Former Democratic gubernatorial candidate Stacey Abrams speaks to guests after her speech Friday at the National Press Club in Washington. Later, she participated in a “fireside chat” with former President Barack Obama during the Democracy Alliance conference. (TIA MITCHELL/TIA.MITCHELL@AJC.COM)

Stacey Abrams, Barack Obama discuss strategy for Democrats in 2020

But their “fireside” chat Friday evening during a joint appearance before Democratic mega-donors focused mostly on the presidential race. The former president said he is not concerned about the still-crowded field for the party’s nomination, but he does worry that some candidates may be taking positions that are too liberal for many voters.

“Even as we push the envelope and we are bold in our vision,” Obama said, “we also have to be rooted in reality and the fact that voters, including Democratic voters and certainly persuadable independents or even moderate Republicans, are not driven by the same views that are reflected on certain left-leaning Twitter feeds or the activist wing of our party.”

Candidates should think carefully about the positions they take on issues such as the country’s response to climate change or how to reform immigration laws and focus on incremental changes, Obama said.

“The average voter doesn’t think we have to completely tear down the system,” he said.

As the interviewee, Obama did most of the talking during the 45-minute session at the conference for Democracy Alliance, a club of wealthy benefactors to Democratic candidates. But he also encouraged the group to support initiatives launched by Abrams, who became the first black woman to become a major political party’s nominee for governor when she won Georgia’s primary in 2018.

Even though she ultimately lost to Republican Brian Kemp by 1.4 percentage points, Abrams is credited with drastically increasing turnout in minority communities and became a darling of the Democratic Party.

She later launched two organizations: Fair Fight, a national initiative focused on protecting the rights of voters in battleground states, and Fair Count, ensuring that minority communities are full participants in the upcoming census.
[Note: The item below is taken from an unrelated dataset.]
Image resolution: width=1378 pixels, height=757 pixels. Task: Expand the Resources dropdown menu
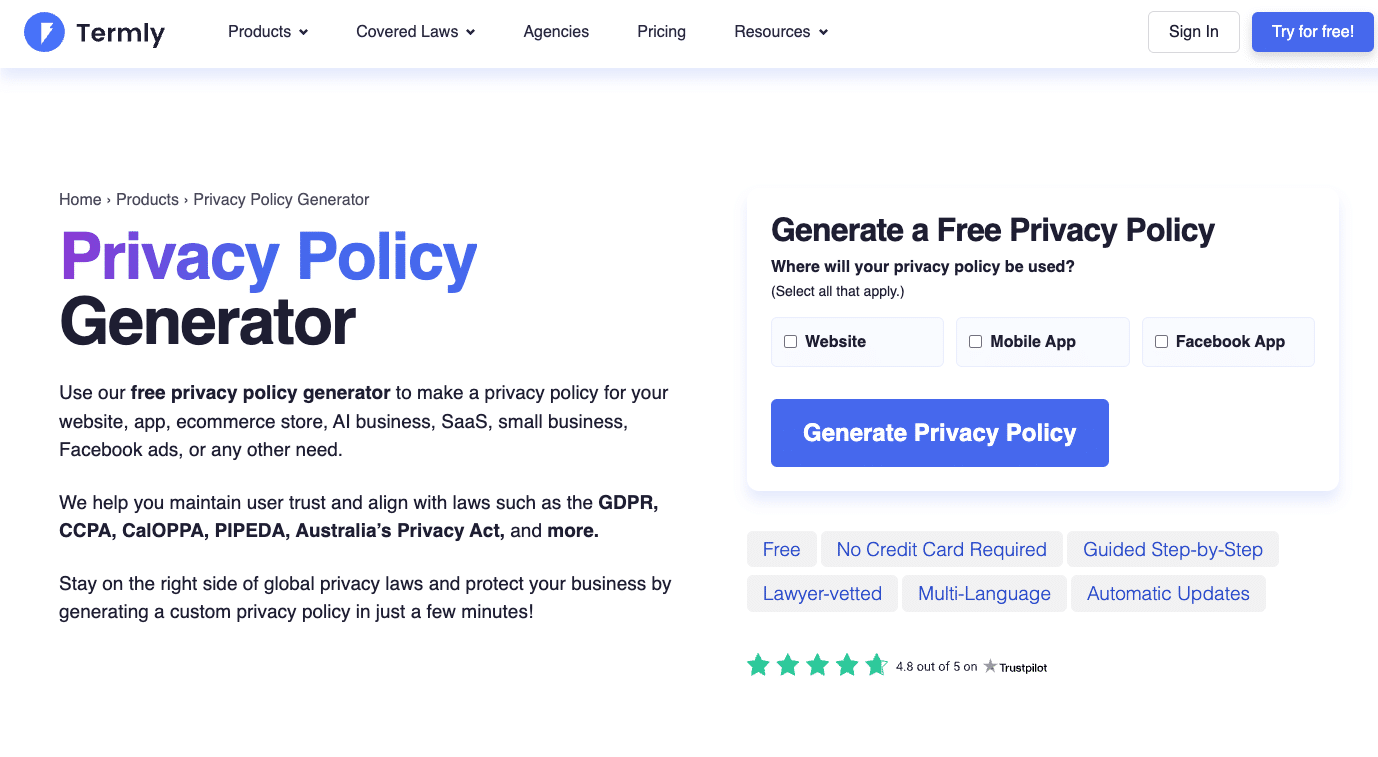click(781, 32)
“I love me some Stacey Abrams,” Obama told the crowd of about 300 people. “If you’re not already supporting Fair Fight and getting behind the work she is doing, you need to.”

Earlier on Friday, Abrams was the one doing the talking, speaking at the National Press Club in Washington. Her appearance there was so popular that the luncheon was moved to a larger room to accommodate demand for tickets.
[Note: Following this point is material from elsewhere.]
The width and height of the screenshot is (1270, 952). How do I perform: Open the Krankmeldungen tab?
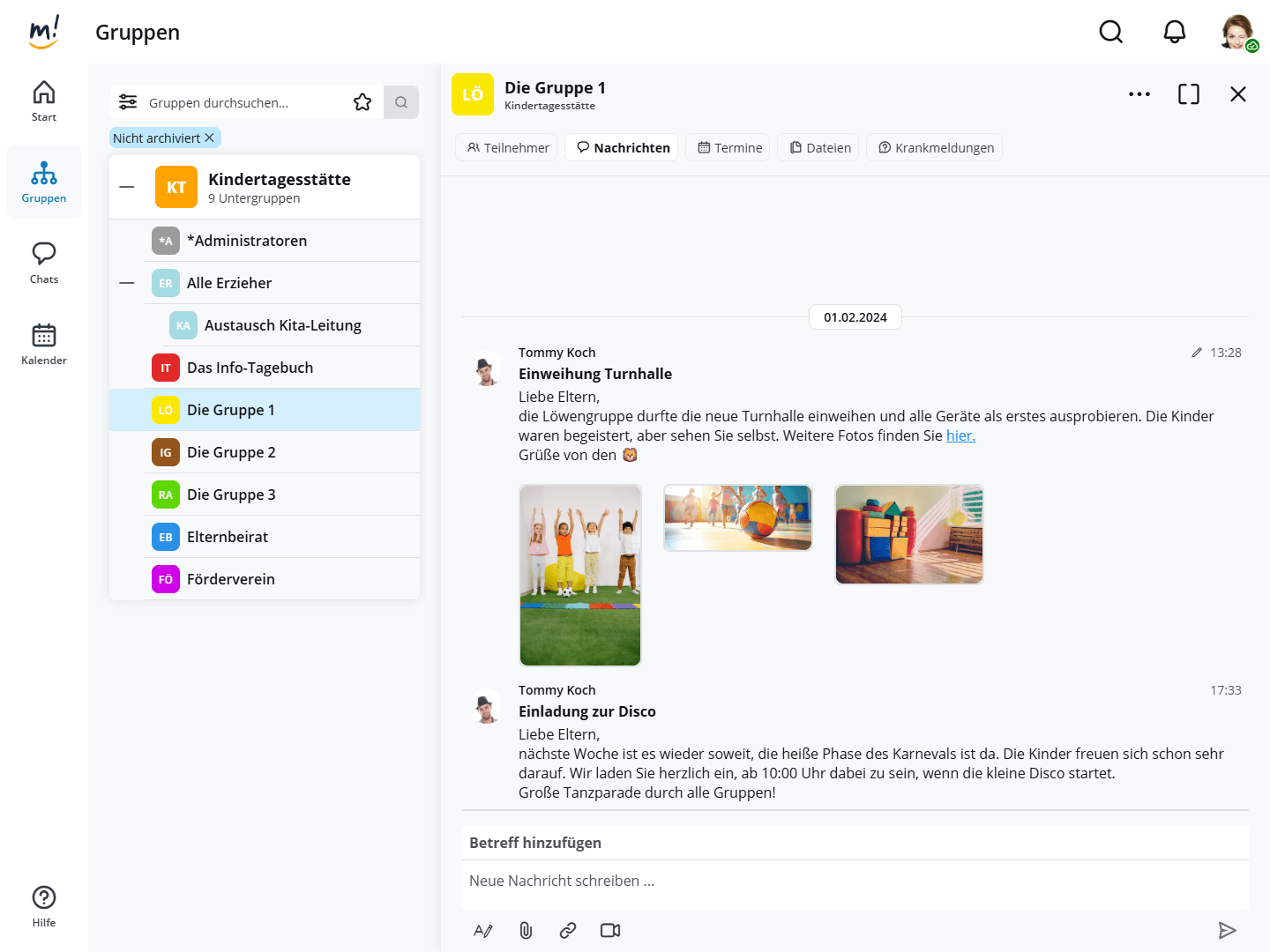pyautogui.click(x=934, y=148)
Her speech focused on her recent work to combat voter suppression and how her gubernatorial race changed the scope of what Democrats believed was possible in states such as Georgia.

She also fielded questions from the audience about whether she will reconsider running for president or the U.S. Senate. Not happening, Abrams said, although she has described a run for the White House as a long-term goal.
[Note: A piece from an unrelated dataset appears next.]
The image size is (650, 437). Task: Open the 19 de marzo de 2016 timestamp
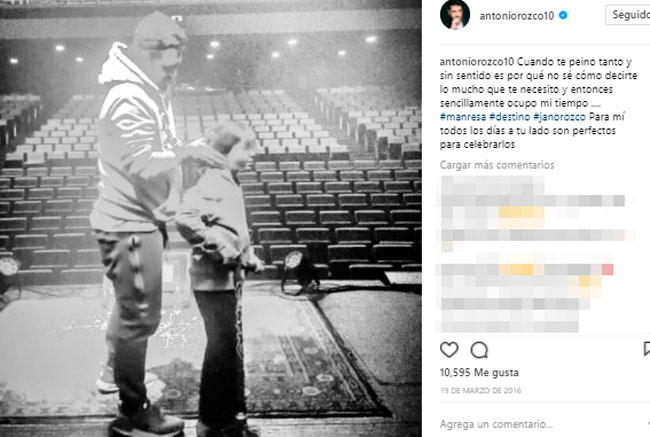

Like Obama, Abrams also plans to refrain from endorsing any of the Democrats now running for president although plenty have asked.

“I support the winner,” she quipped, adding later that she wants to allow the election process to sort the field. “You have a primary so the people can speak. Let’s wait and see what they say.”

Abrams said that she would serve as a running mate to any one of the handful of leading candidates in the race. There is no sense in being coy about her ambitions, she told the group.

And she announced that her upcoming novel, a “legal thriller,” will be released soon and she dropped the Selena Montgomery pen name since the anonymity that came with it is long gone.